(Given entries):
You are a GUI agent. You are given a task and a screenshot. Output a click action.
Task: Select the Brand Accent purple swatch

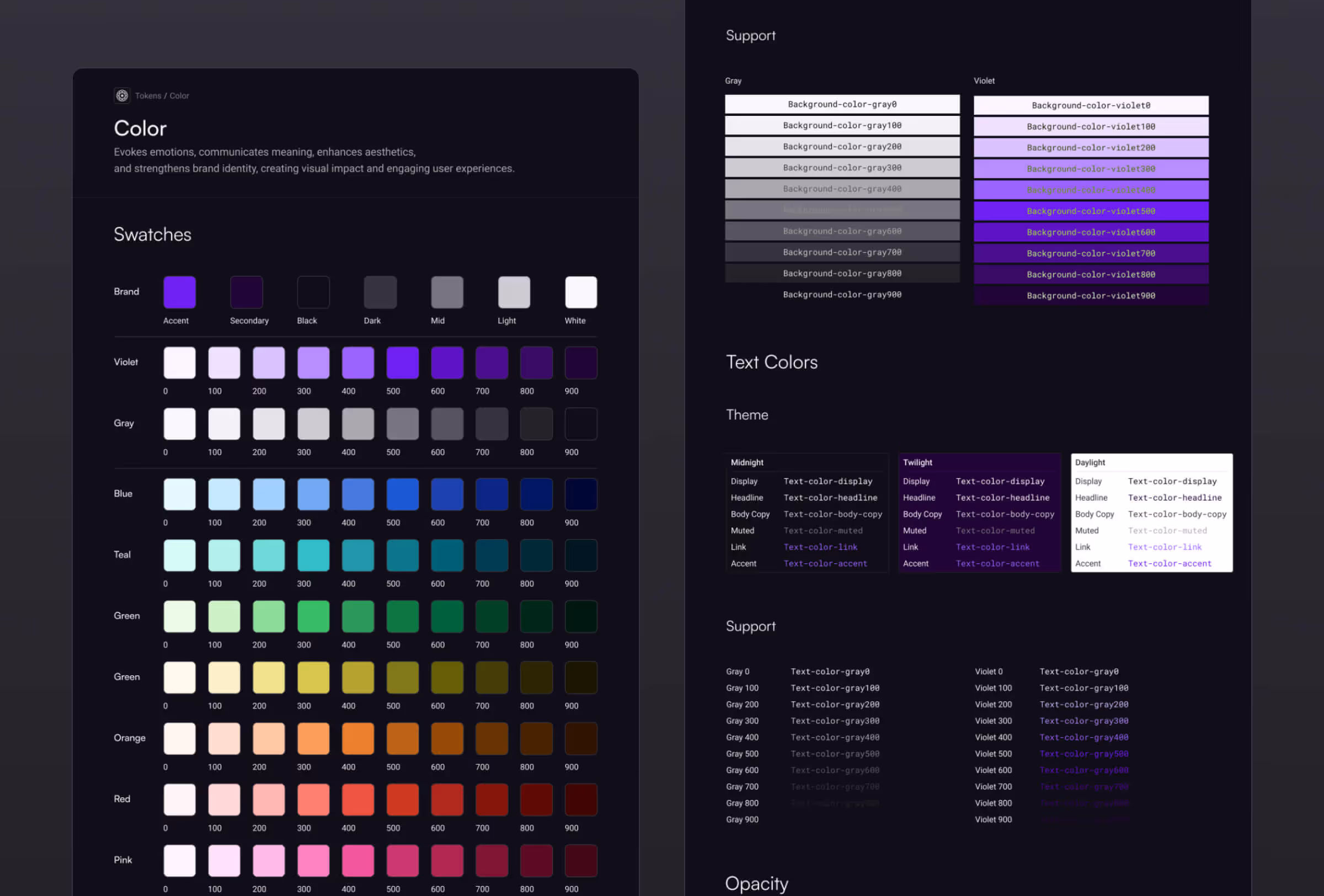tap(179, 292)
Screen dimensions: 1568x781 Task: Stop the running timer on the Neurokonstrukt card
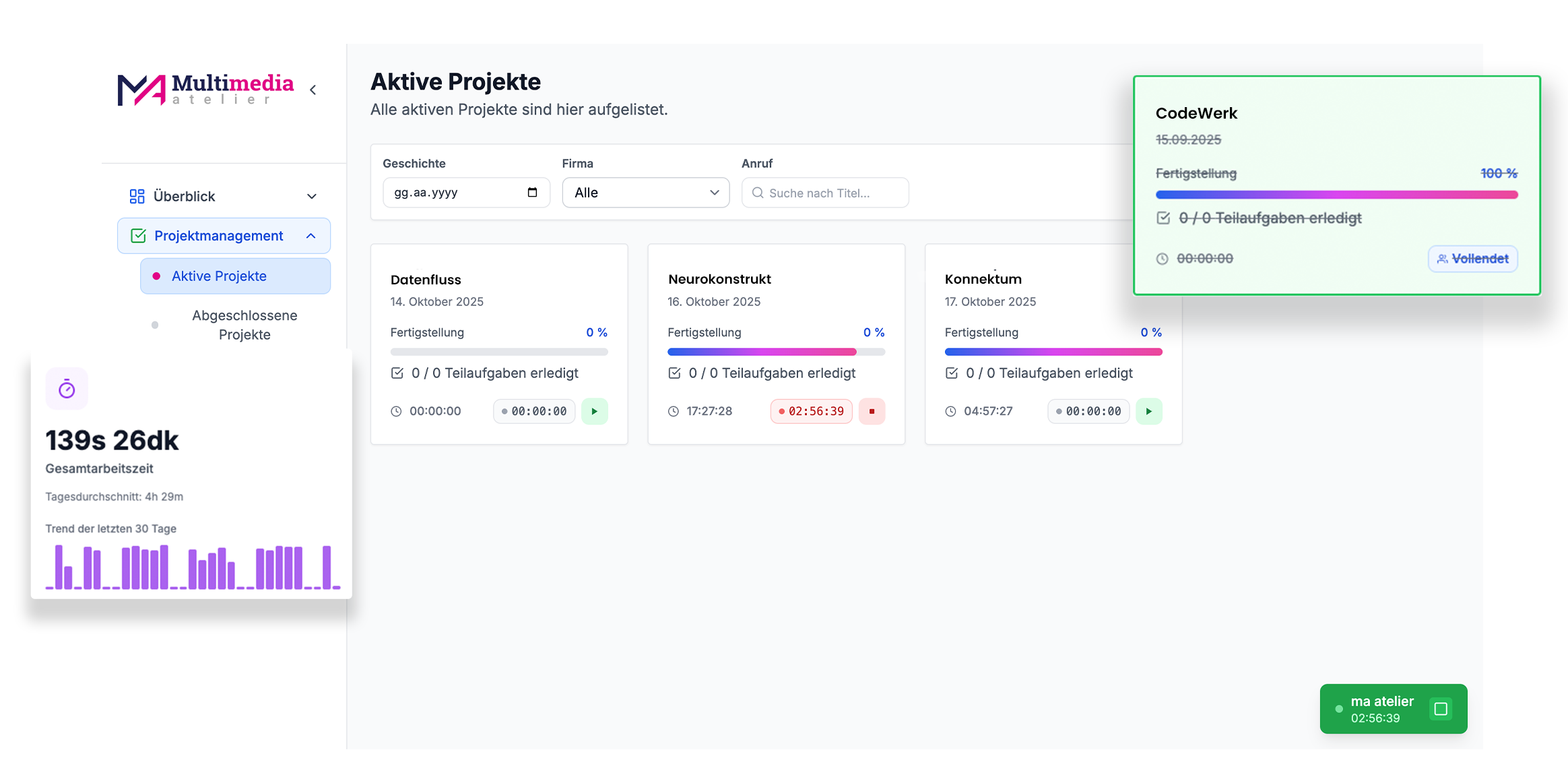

==

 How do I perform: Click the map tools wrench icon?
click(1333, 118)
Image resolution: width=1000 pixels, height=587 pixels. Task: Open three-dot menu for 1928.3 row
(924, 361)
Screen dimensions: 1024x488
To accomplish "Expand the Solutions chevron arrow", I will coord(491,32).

--

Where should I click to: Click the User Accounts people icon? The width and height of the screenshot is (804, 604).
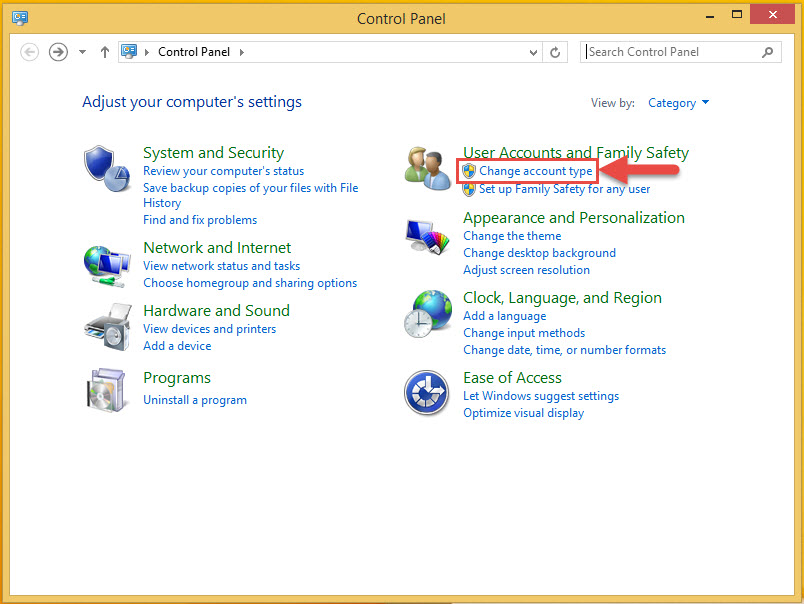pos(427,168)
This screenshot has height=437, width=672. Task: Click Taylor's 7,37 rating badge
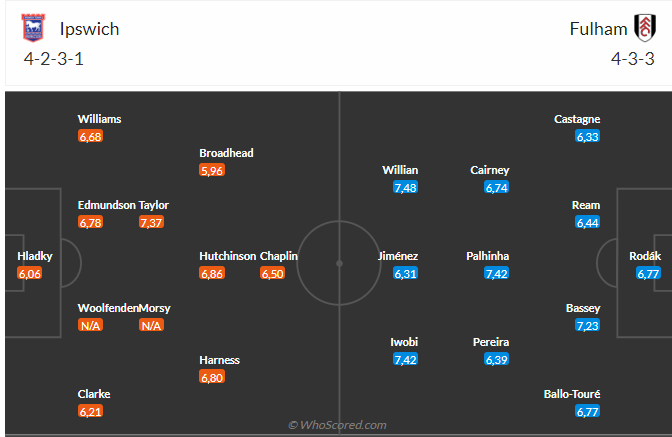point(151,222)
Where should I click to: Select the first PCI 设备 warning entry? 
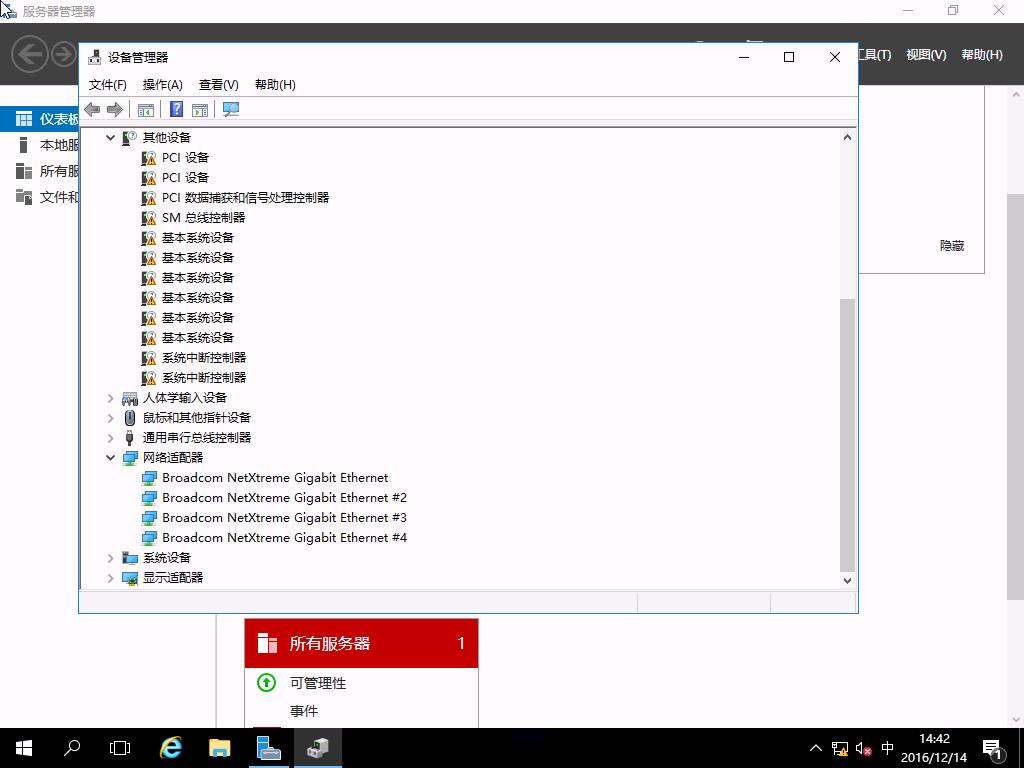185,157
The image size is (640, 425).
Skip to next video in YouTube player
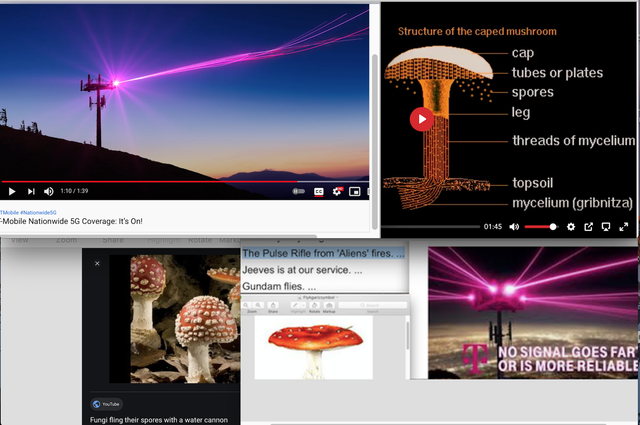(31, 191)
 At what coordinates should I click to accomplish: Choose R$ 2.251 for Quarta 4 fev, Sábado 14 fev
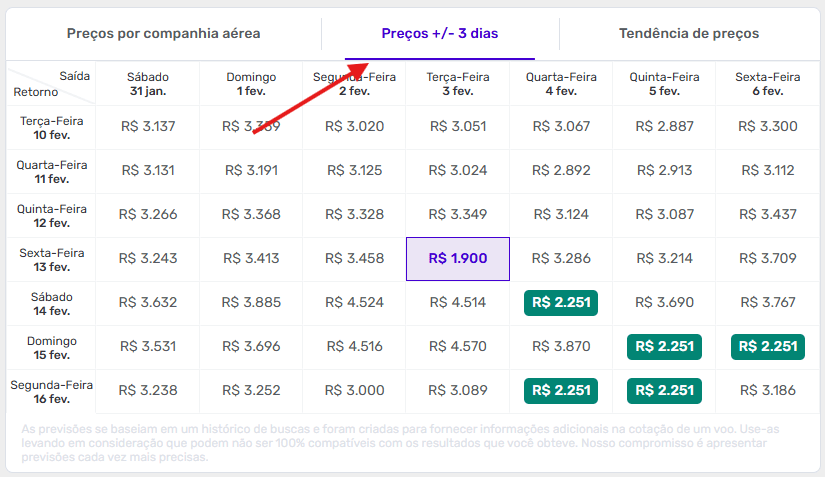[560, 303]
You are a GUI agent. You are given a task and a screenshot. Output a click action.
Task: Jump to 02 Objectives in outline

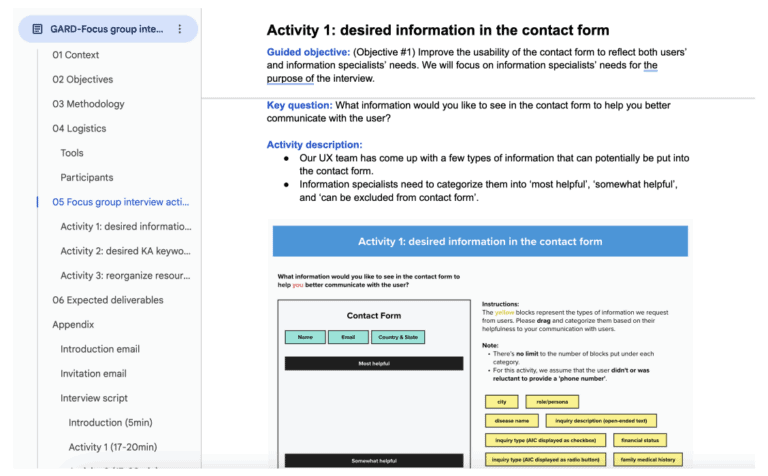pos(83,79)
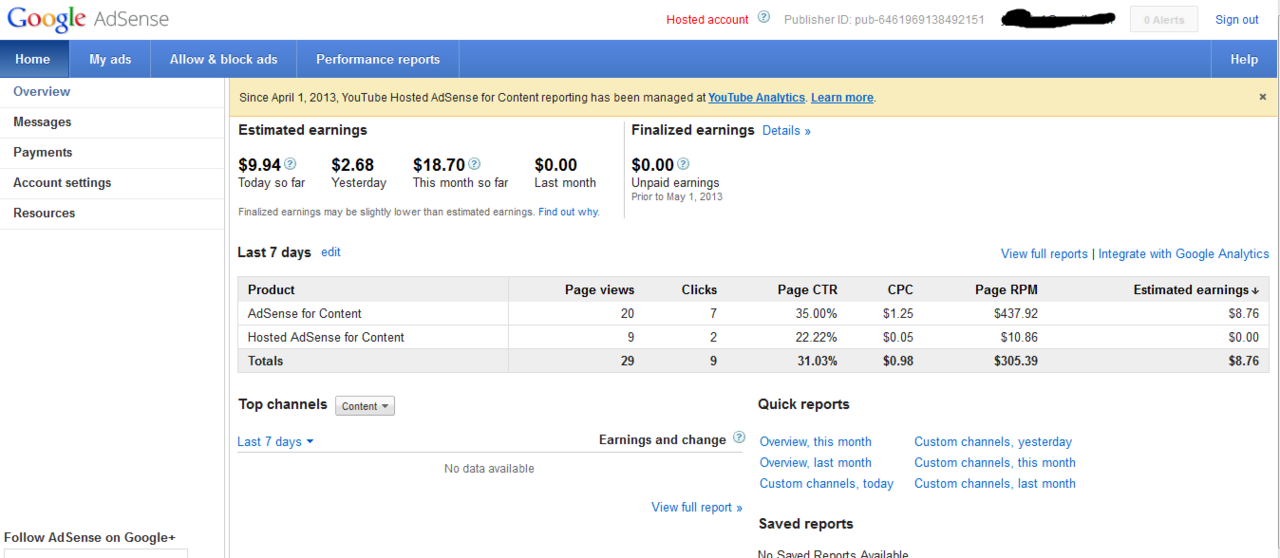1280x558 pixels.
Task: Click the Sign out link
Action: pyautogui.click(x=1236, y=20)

(Work to do): Print the entries from the line with "How do I perform: Click" to the line with "I will coord(491,32)." verbatim, including both of those lines.

(Written solution):
 How do I perform: Click the map tools wrench icon?
click(1333, 118)
Image resolution: width=1000 pixels, height=587 pixels. Task: Open three-dot menu for 1928.3 row
(924, 361)
Screen dimensions: 1024x488
To accomplish "Expand the Solutions chevron arrow", I will coord(491,32).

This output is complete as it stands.